Question

A video game developer is developing a game in which the character makes their way through several segments of a level. in each segment, if the character collects a coin, the player scores a point. however, if a segment does not contain a coin, the player loses a point. player 1 always begins the level, and, at some point, game play is turned over to player 2 to complete the level. player 1's goal is to achieve a higher score than player 2 once the level is completed. given the status of game segments (whether they contain a coin or not), determine the minimum number of segments player 1 should play so that, in the end, their score is greater than player 2's score.

Example
segments =[1,1,0,1]
Player 1 has the following options:
Play 0segments.

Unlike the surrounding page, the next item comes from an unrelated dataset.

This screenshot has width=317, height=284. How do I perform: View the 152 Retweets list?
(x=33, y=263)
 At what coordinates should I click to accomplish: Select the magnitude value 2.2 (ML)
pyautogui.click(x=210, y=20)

This would give them a score of 0 Player 2 would have a score of 3-1=2(because they gain a point for each of the 3segments with a coin, and lose 1point for the segment without a coin)
.Play 1segment. This would give them a score of 1Player 2would have a score of 2*1=1
Play 2segments. This would give them a score of 2Player 2would have a score of l *l=0

Answer 1

To achieve a higher score than player 2, player 1 should play at least 1 segment with a coin.

Step-by-step explanation:

To determine the minimum number of segments player 1 should play in order to achieve a higher score than player 2, we need to analyze the game scenario. Player 1's goal is to have a higher score than player 2, so it's important for player 1 to maximize their own score while minimizing player 2's score. Let's consider the possible scenarios:

1. If player 1 plays 0 segments, their score will be 0 and player 2's score will be the number of segments with a coin minus the number of segments without a coin. So, player 2's score will be higher than player 1's score.
2. If player 1 plays 1 segment, their score will be 1 and player 2's score will be the number of segments with a coin multiplied by 1. In this case, player 1's score can be greater than player 2's score if the number of segments with a coin is greater than 1.
3. If player 1 plays 2 segments, their score will be 2 and player 2's score will be the number of segments with a coin multiplied by 0. In this case, player 1's score can be greater than player 2's score if the number of segments with a coin is greater than or equal to 1.

Based on these scenarios, we can determine that the minimum number of segments player 1 should play is 1, if there is at least 1 segment with a coin. This ensures that player 1 will have a higher score than player 2 in the end.

Answer 2

To determine the minimum number of segments player 1 should play so that their score is greater than player 2's score, we need to consider the different scenarios and their outcomes.

Step-by-step explanation:

To determine the minimum number of segments player 1 should play so that their score is greater than player 2's score, we need to consider the different scenarios and their outcomes. Let's look at an example with segments [1, 1, 0, 1].

If player 1 plays 0 segments, their score would be 0. Player 2 would have a score of 3-1=2, as they gain a point for each segment with a coin and lose a point for the segment without a coin.

If player 1 plays 1 segment, their score would be 1. Player 2 would have a score of 2*1=2.

If player 1 plays 2 segments, their score would be 2. Player 2 would have a score of 1*1=1.

Based on these scenarios, player 1 needs to play 2 segments to have a higher score than player 2. This ensures that their score is greater than player 2's score once the level is completed.